Note the huge number of online quizzes in my journal. Oh yeah. I have about ten of those puppies a day. They sure tell a lot about my personality. Frankly, they have for the most part ceased to amuse me. I still find it interesting to go back through my old entries and find the days when I did think that quizzes, lots of them, were fun, and figure out why I thought they were so fun. Matching up the questions to the answers, to figure out what was in the quiz creator's mind, is interesting. Comparing results with friends is amusing. Some of the quizzes are hilarious, if you're in the right mood. The recent LotR engrish subtitle quiz was hysterical. Years from now, I'm going to read that entry, and either wonder why the hell I thought it was so funny then, when I don't now, or laugh my ass off, because it's still funny, and be reassured that while much of me has inevitably changed, the important bits have been continued.
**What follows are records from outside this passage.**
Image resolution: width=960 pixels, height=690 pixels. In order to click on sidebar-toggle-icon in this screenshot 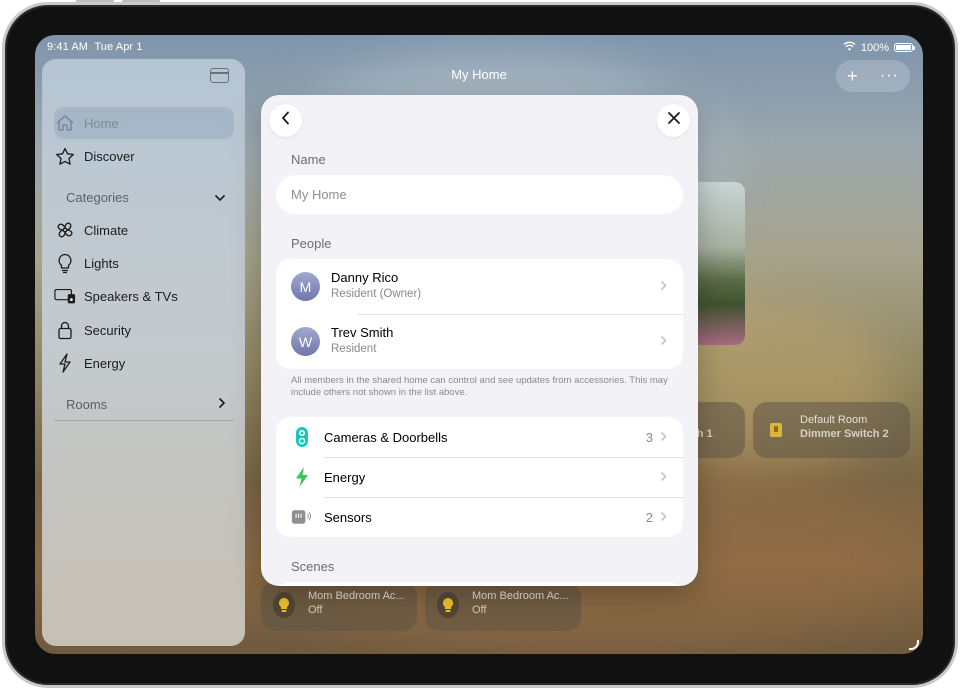, I will do `click(220, 76)`.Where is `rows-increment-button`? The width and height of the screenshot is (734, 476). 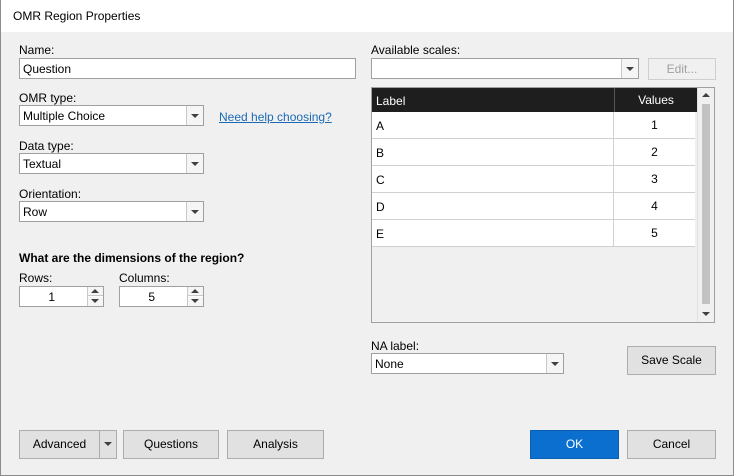
rows-increment-button is located at coordinates (96, 292).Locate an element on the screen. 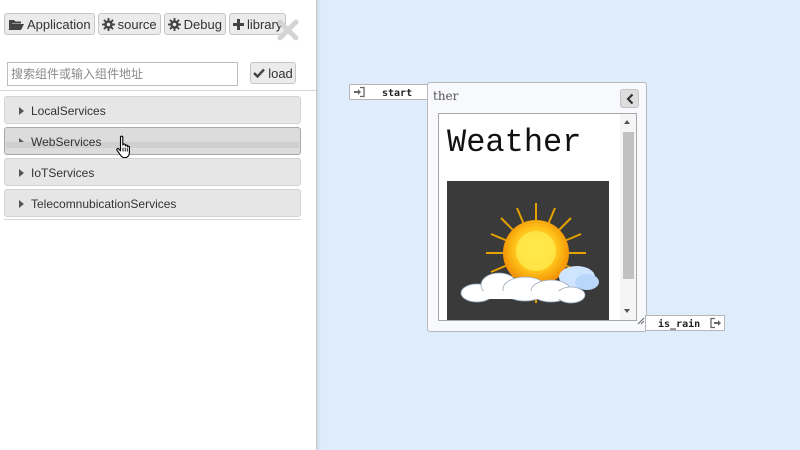  output-port-is-rain: is_rain is located at coordinates (685, 323).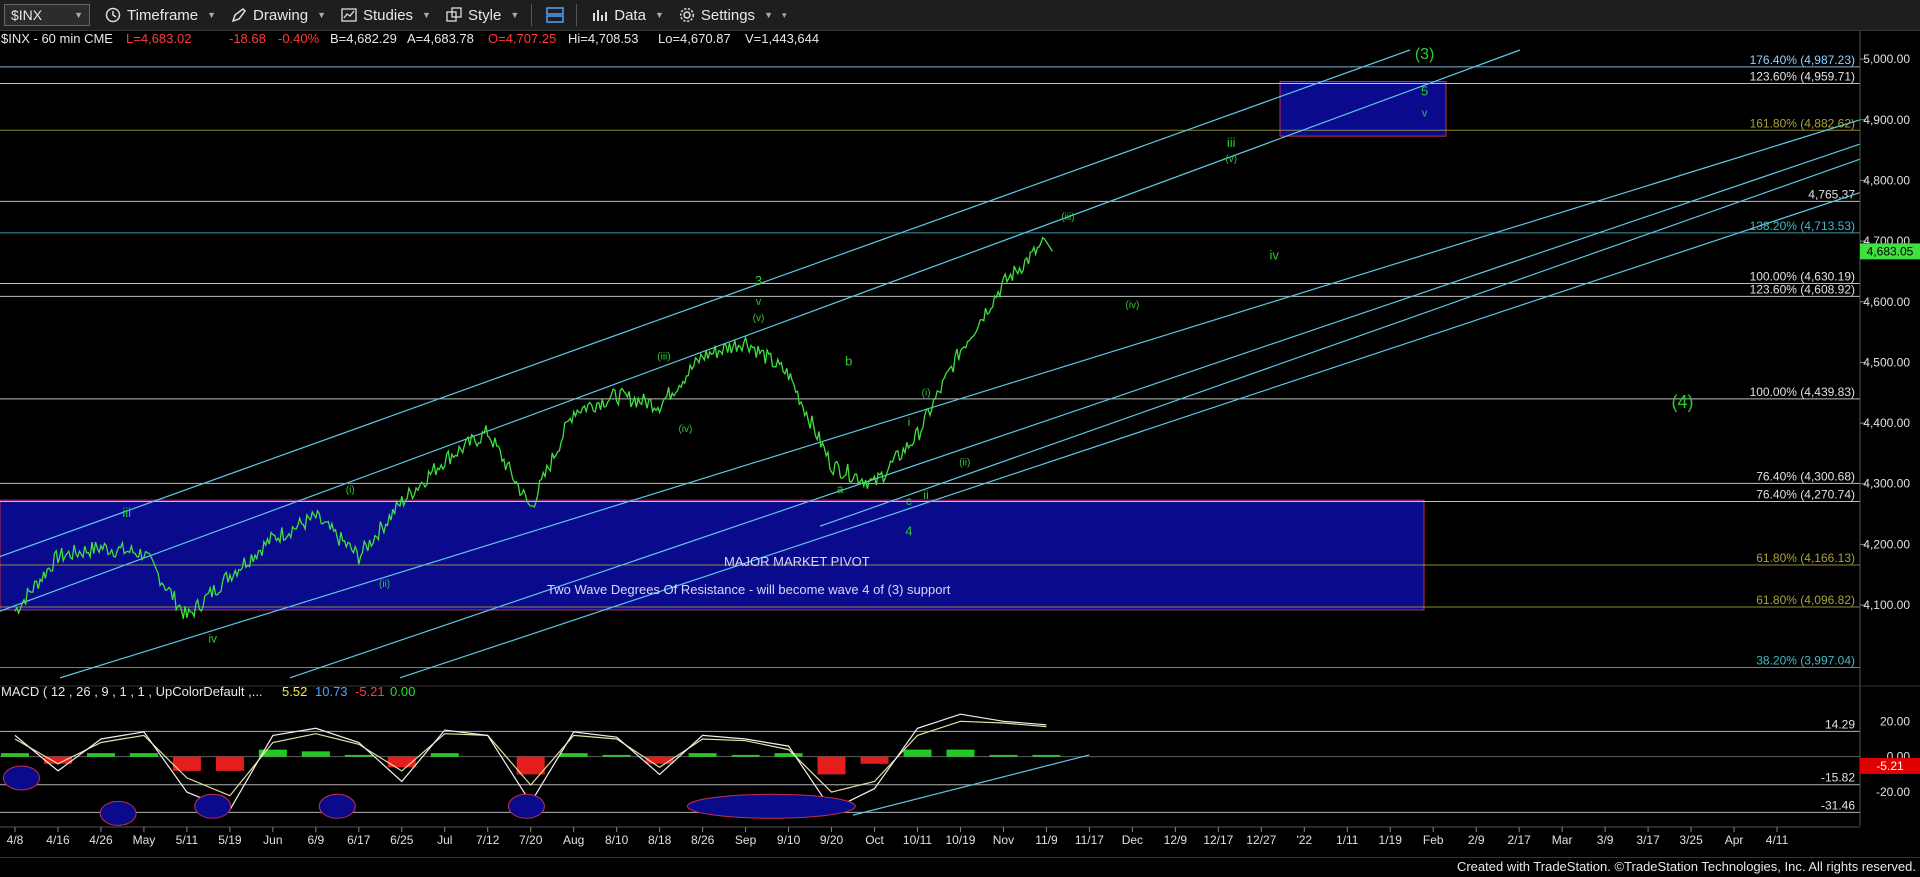 The image size is (1920, 877). What do you see at coordinates (910, 422) in the screenshot?
I see `wave-label: i` at bounding box center [910, 422]. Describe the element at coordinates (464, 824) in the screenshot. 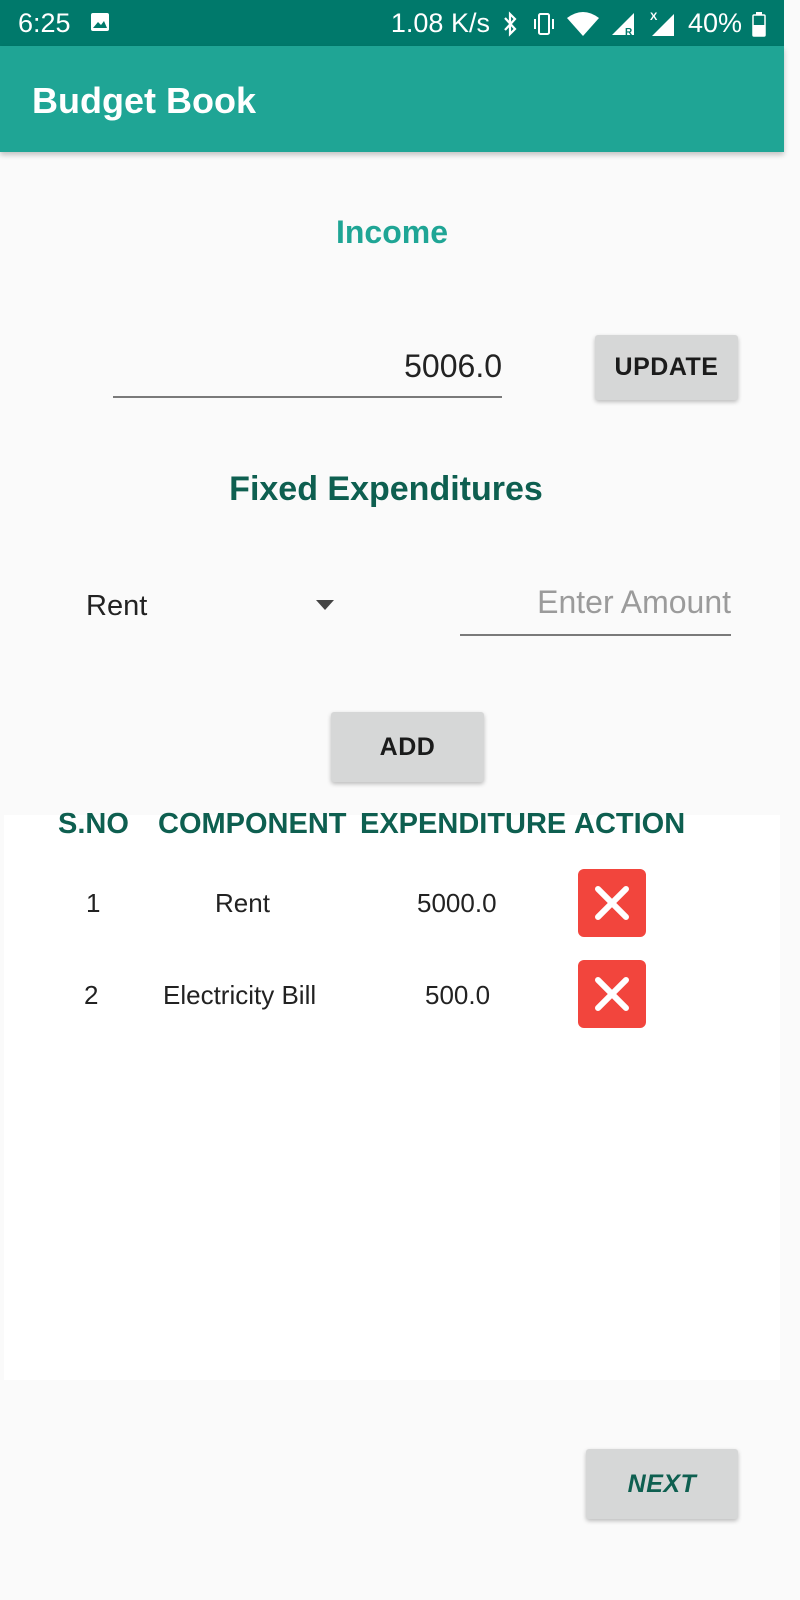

My mind is a populous place. I reinvent myself regularly, and it helps me to notice mental trends, things that do work, things that need to be discarded soonest, see when I'm happy, see when I'm sad, see what makes me think about myself... Several months ago, I had an interesting few days. At the worst point, I was curled up on the living room floor, unwilling or unable to sit upright, breathing ragged with panic, crying, biting my arms hard enough to leave bruises. After coming out of that enough to be coherent, I traced the mood back over several days to the root, and was able to fix it. Some weeks later, I had another bad night. I got suspicious, and jumped back a month. Yep: PMS.
Bad PMS. Bitchy Witchy Week hit within the next few days, and I was all right. If I didn't write to myself, I'd be a mess. I don't seem to have a very good knack of internal communication without the written word as a medium...
I like the linkability. I'm very self-referential. I tell myself, "Hey, remember what I said then? Well, this is what I think about it now." I leave comments on private entries, because there are things I think of to say after the fact that would be inappropriate to put in as an edit, and somewhat useless as a separate entry unlinked to the original, but is necessary commentary.
I don't use <lj-cut> as often as I might. This is for my own ease of reading when looking at the archives. If it's fluff that I might as well skip over, I'll go ahead and cut it. If it's something that I think I'll derive benefit from reading the whole thing, I leave it uncut, or at least leave the important bits out of the cut. I will occasionally go back into my journal and edit in cut tags to avoid re-living ancient drama.
I post a lot. I am not a script kiddie attacking LJ with a thousand content-free posts for the sheer malice of it, blocking which was the intent of the post limiting. Yes, I have a life. It's not your life. If I hadn't a life, I'd have nothing to write about. Which I do. A lot.